No creo que a ninguno de nuestros allegados, tiempo después, le haya sorprendido verdaderamente la noticia de su preñez. Quizás un poco a don Francesco, quien se enteró de la mala nueva al regresar de un largo viaje de negocios. Por fortuna, el asunto fue manejado con reservada discreción, sin desmanes ni escándalos, aunque con la obvia amarga decepción que mi injustificable conducta provocara.

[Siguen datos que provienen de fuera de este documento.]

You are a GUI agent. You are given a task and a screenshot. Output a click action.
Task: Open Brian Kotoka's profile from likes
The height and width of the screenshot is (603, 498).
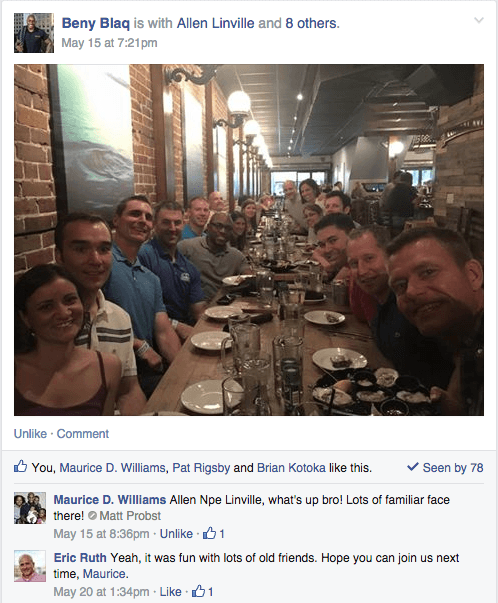tap(291, 468)
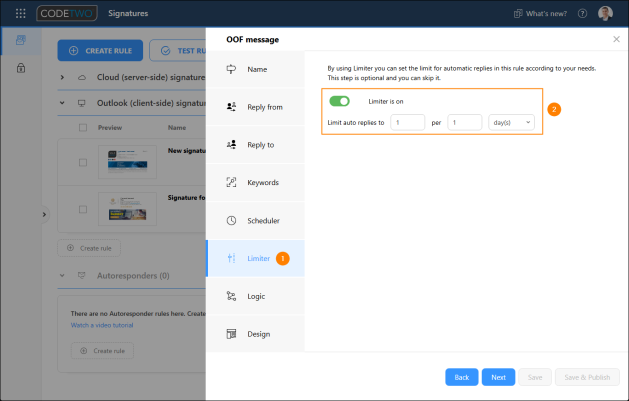Open the lock icon in left sidebar
629x401 pixels.
pos(21,68)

No hubo juicio, ni destierro, ni muerte resarcitoria, que hubiese gratamente preferido, para lavar el honor tan seriamente manchado de la afectada y su esposo. Sólo recuerdo vagamente que se acordó seguir adelante con el embarazo, cuyo producto gozaría del generoso reconocimiento de la paternidad de don Francesco, y que yo debía documentar mi terrible falta, para conocimiento de la humanidad, retratando a Lisa en su presente estado, sobre un panel de álamo.
Mis súplicas de oposición fueron vanas. Mis razones desoídas o ignoradas. Comprendía que había sido atrapado por mi propia debilidad y debía complacer.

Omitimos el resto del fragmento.